Your goal >> Translate this sentence from the guide on deploying an ACS pod into Spanish: "Fluid automatically adapts the pod to run in the ACS environment."

Passage provided >>

Deploy as an Alibaba Cloud Container Compute Service pod

Important

Accessing cached Fluid data in Alibaba Cloud Container Compute Service (ACS) application containers requires ack-fluid v1.0.11 or later.
This relies on advanced ACS pod features. Submit a support ticket to enable this feature before proceeding.

Add the alibabacloud.com/fluid-sidecar-target: acs label to declare that the pod uses ACS compute resources. Fluid automatically adapts the pod to run in the ACS environment.

apiVersion: apps/v1
kind: Deployment
metadata:
  name: model-serving
spec:
  selector:
    matchLabels:
      app: model-serving
  template:
    metadata:
      labels:
        app: model-serving
        alibabacloud.com/fluid-sidecar-target: acs
        alibabacloud.com/acs: "true"
        alibabacloud.com/compute-qos: default
        alibabacloud.com/compute-class: general-purpose
    spec:
      containers:
        - image: fluidcloudnative/serving
          name: serving
          ports:
            - name: http1
              containerPort: 8080
          env:
            - name: TARGET
              value: "World"
          volumeMounts:
            - mountPath: /data
              name: data
      volumes:
        - name: data
          persistentVolumeClaim:
            claimName: serverless-data

Deploy the Deployment.

Supplied data >>
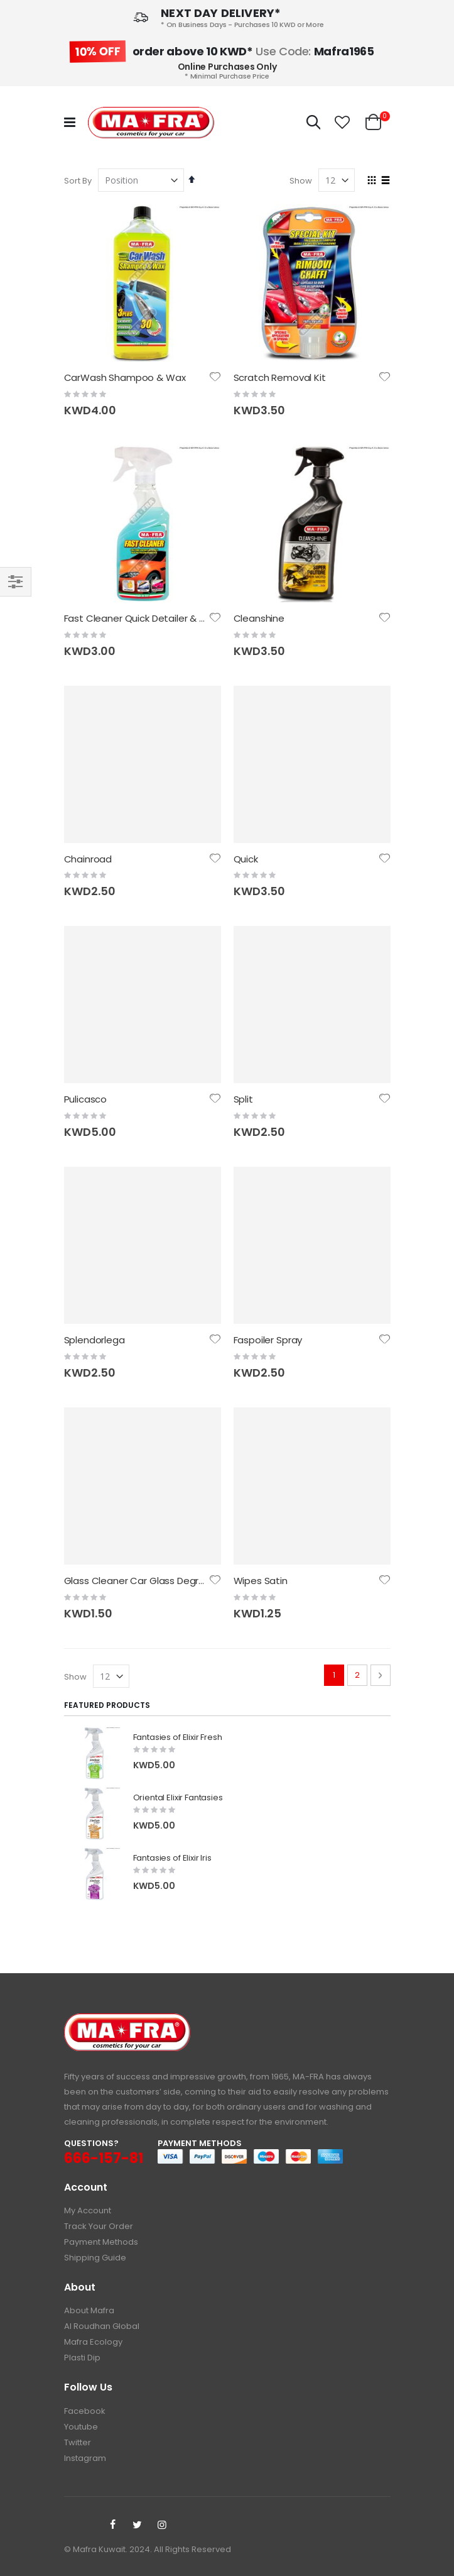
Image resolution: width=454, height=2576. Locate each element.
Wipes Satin (261, 1580)
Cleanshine (259, 618)
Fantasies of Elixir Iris (172, 1858)
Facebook (84, 2411)
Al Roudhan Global (101, 2326)
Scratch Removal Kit (280, 377)
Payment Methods (101, 2242)
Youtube (81, 2427)
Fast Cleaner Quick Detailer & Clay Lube (154, 618)
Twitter (77, 2442)
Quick (246, 859)
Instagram (85, 2458)
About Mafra (89, 2310)
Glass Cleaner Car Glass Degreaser (144, 1580)
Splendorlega (94, 1339)
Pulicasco (85, 1099)
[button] (342, 122)
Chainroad (88, 859)
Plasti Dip (82, 2358)
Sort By (78, 181)
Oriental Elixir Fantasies (178, 1797)
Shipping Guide (95, 2258)
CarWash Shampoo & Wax (125, 377)
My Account (87, 2210)
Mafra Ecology (93, 2342)
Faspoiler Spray (268, 1339)
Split (243, 1099)
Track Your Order (98, 2226)
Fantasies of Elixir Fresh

Output for this task >> Fluid adapta automáticamente el pod para que se ejecute en el entorno de ACS.